Where the records below show a line containing "Screen dimensions: 2210x1196", start copying; end with the line containing "Viewport: 1619px width, 1012px height.", and copy it too.

[Opening Data section]

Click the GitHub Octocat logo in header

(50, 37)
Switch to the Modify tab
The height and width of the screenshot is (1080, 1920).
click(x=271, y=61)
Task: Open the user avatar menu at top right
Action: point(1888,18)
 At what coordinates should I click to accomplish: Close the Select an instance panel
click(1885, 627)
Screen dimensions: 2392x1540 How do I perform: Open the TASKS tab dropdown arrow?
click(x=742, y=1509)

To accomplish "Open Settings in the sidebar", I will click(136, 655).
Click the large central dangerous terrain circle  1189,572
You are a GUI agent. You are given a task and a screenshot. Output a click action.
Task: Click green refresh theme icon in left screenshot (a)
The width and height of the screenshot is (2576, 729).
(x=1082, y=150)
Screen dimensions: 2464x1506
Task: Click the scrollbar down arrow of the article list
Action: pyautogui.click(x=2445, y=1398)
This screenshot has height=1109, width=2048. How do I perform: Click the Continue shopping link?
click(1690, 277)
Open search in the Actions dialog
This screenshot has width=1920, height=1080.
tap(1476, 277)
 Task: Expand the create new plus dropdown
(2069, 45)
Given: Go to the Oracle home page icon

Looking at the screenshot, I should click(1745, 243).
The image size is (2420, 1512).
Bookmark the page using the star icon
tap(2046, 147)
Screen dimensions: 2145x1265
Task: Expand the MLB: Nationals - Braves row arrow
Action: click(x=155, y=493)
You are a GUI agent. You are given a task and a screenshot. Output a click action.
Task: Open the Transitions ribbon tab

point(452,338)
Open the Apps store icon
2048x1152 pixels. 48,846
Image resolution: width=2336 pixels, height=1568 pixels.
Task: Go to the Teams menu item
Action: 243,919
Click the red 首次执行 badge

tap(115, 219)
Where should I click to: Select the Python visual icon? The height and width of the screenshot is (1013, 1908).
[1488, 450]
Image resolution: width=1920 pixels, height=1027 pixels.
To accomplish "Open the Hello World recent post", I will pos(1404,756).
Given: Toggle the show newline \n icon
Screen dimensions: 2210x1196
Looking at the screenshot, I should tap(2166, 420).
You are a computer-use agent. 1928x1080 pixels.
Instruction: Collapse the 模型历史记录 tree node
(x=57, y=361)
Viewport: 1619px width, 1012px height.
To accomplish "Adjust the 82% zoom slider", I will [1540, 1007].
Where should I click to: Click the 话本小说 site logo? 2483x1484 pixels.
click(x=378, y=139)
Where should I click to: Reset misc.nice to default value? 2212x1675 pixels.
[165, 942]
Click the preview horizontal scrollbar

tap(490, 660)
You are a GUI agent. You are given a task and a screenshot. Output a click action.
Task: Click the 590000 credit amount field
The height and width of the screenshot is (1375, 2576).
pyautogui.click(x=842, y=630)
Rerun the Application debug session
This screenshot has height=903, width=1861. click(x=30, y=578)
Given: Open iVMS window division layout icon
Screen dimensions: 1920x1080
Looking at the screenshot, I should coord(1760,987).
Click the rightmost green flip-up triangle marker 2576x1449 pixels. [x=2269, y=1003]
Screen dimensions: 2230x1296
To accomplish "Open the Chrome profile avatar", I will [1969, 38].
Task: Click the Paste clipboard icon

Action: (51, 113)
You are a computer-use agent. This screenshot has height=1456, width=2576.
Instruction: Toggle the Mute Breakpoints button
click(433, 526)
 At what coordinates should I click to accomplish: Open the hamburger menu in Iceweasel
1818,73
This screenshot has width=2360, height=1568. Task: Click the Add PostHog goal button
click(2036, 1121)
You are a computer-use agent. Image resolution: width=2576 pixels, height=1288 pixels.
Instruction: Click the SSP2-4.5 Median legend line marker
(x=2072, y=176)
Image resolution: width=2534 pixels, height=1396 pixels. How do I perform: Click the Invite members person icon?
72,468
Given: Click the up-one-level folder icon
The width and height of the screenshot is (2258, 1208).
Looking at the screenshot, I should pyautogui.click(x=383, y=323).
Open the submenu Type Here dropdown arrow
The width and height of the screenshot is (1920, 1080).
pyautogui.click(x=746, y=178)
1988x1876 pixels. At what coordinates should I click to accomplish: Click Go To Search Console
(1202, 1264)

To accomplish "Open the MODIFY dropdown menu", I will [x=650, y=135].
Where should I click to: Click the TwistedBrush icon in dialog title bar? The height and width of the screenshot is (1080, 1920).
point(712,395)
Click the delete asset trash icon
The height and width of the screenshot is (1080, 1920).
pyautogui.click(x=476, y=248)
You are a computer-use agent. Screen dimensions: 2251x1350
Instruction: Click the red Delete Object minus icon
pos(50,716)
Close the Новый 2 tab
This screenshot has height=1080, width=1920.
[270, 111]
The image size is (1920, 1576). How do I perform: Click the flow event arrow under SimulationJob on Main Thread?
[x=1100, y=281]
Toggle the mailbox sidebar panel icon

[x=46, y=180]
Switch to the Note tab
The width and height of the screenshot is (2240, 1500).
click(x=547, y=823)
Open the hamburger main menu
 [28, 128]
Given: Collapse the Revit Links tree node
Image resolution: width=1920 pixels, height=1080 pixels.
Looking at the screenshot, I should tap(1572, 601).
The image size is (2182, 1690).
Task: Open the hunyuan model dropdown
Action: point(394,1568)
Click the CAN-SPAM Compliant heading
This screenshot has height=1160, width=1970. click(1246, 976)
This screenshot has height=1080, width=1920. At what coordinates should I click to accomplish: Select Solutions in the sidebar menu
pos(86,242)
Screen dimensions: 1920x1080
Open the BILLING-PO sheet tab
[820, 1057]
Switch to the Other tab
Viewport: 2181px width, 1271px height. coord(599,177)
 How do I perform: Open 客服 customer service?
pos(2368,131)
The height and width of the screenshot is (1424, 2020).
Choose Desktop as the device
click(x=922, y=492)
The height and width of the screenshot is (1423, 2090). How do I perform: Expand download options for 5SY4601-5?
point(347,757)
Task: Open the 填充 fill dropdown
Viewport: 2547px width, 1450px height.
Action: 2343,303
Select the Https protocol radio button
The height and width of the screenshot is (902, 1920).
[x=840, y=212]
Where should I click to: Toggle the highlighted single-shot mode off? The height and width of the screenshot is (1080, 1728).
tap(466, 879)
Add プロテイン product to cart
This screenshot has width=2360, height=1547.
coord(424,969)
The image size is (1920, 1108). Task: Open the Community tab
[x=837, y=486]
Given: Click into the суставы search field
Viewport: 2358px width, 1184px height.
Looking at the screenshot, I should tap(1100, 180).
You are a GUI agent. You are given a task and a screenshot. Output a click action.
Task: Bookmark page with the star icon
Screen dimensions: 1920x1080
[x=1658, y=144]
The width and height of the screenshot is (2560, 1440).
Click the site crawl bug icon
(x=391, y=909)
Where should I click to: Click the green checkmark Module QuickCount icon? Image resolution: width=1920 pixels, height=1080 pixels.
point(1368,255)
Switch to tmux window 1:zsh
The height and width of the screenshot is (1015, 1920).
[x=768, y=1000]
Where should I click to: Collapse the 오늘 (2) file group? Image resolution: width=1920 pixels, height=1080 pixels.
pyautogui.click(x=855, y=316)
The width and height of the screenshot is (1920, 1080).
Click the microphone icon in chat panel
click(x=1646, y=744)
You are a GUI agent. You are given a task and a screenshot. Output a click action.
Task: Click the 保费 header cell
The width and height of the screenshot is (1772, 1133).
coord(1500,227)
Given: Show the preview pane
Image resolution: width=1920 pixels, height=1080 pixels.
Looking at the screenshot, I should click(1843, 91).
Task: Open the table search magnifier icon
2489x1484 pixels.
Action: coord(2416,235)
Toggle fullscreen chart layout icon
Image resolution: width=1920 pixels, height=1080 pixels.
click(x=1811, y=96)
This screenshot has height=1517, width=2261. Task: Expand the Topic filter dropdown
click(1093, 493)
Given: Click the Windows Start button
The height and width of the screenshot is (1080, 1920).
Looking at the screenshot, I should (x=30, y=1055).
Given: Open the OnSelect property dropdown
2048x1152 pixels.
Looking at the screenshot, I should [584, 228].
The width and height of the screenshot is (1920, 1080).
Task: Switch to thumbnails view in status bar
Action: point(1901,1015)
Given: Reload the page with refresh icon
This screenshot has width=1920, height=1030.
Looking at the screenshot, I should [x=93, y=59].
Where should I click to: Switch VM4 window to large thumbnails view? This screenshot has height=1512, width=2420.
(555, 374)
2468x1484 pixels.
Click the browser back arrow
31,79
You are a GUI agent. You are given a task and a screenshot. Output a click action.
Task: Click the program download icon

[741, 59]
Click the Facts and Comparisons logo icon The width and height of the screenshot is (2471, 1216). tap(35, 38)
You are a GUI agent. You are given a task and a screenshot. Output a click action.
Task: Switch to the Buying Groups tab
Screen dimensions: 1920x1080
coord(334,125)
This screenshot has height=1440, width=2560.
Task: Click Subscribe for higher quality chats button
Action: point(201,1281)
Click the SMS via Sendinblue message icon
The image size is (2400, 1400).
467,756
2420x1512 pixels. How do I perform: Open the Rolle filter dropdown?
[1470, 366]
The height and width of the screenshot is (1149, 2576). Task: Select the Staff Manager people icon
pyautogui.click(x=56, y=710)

[Closing Data section]

**Your solution**
Screen dimensions: 2210x1196
Looking at the screenshot, I should tap(2166, 420).
You are a computer-use agent. 1928x1080 pixels.
Instruction: Collapse the 模型历史记录 tree node
(x=57, y=361)
Viewport: 1619px width, 1012px height.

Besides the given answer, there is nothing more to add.